PREPARATIVE. A beat of the drum by which officers are warned to step out of the ranks when the firings are to commence.
When the preparative is beat, for the firings, the officers in the front rank step out nimbly two paces from the vacancies between the divisions, platoons, companies, or sub divisions, face to the left without word of command, and look right of companies, &c. When the preparative has ceased, they severally commence the firing. When the general is beat they fall back into the front rank.
To PREPARE. To take previous measures.
Prepare for action. A word of command used in the artillery. To battery, is a command of the same import.
PREPARATORY, antecedently necessary; giving that knowlege in any art or science which is necessary to qualify individuals for a superior class or branch. Hence preparatory schools.
Preparatory Academies. The junior department of the British military college, is preparatory to the senior. The first elements of military science are taught in the former, and officers get qualified in the higher branches of the profession when they enter the latter.
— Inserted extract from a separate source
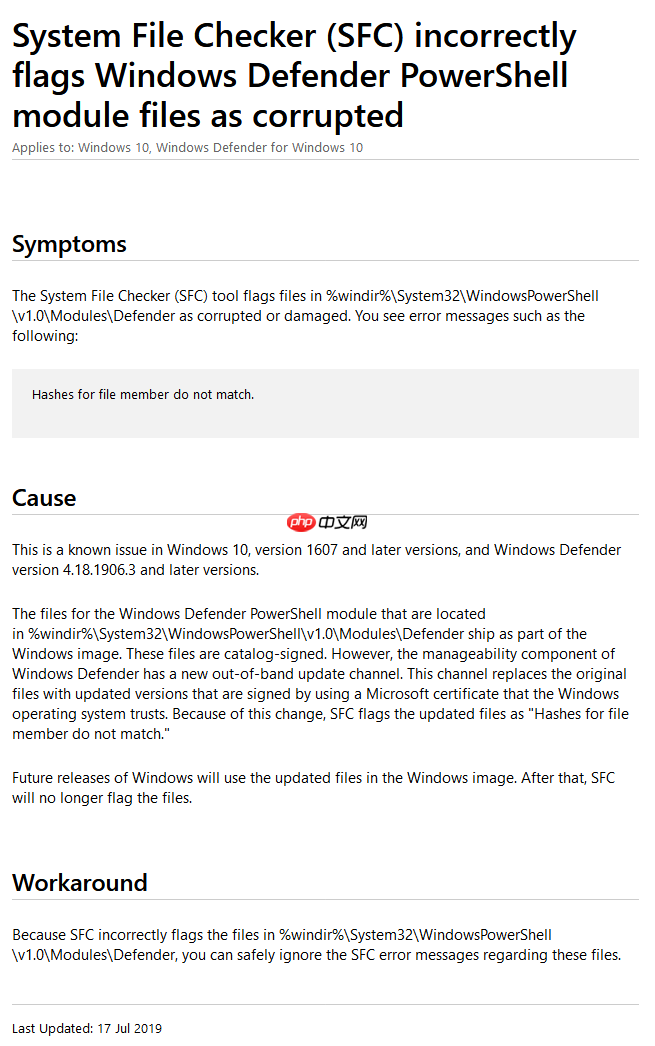The height and width of the screenshot is (1046, 655).
Task: Click the paragraph starting 'This is a known issue'
Action: (316, 560)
PRESENCE of mind. Ready conception of expedients, producing promptitude of action under difficult and alarming circumstances.
There is a very remarkable instance of that species of presence of mind which gives a sudden turn to public opinion, and, as it were, electrifies the human mind. When a dangerous mutiny broke out among the Roman legions, on a proposed expedition against the Germans, Cæsar suddenly exclaimed, “Let the whole army return ignominiously home if it think proper, the tenth legion and myself will remain and combat for the republic.” Having, as Plutarch observes, excited his troops to fresh ardor, he led them against the Germans; and being informed that the enemy had been warned by their soothsayers not to engage before the next moon, he took an immediate occasion to force them to battle, in which he as usual obtained victory. On a subsequent occasion this great man discovered a promptitude of conception and a presence of mind which have since been imitated on various occasions by a modern general, but have never been surpassed in ancient or modern history.
Having led his army against the Nervii, the most uncivilized, and the most fierce of all the nations bordering upon the Roman territory, he met a resistance, which as it was not expected, somewhat shook the firmness of his troops. The Nervii, by a sudden onset, at first routed his cavalry, but perceiving the danger to which his army was exposed, Cæsar himself snatched up a buckler, and forcing his way through his own men, he, with the assistance of his tenth legion, changed the fortune of the day, and cut the enemy almost entirely off. For, as Plutarch states, out of 60,000 soldiers, not above 500 survived the battle. The instances of presence of mind in modern wars are numerous, for several see Memoirs of Bonaparte’s first campaign: and several subsequent occasions.
En Presence, Fr. In sight.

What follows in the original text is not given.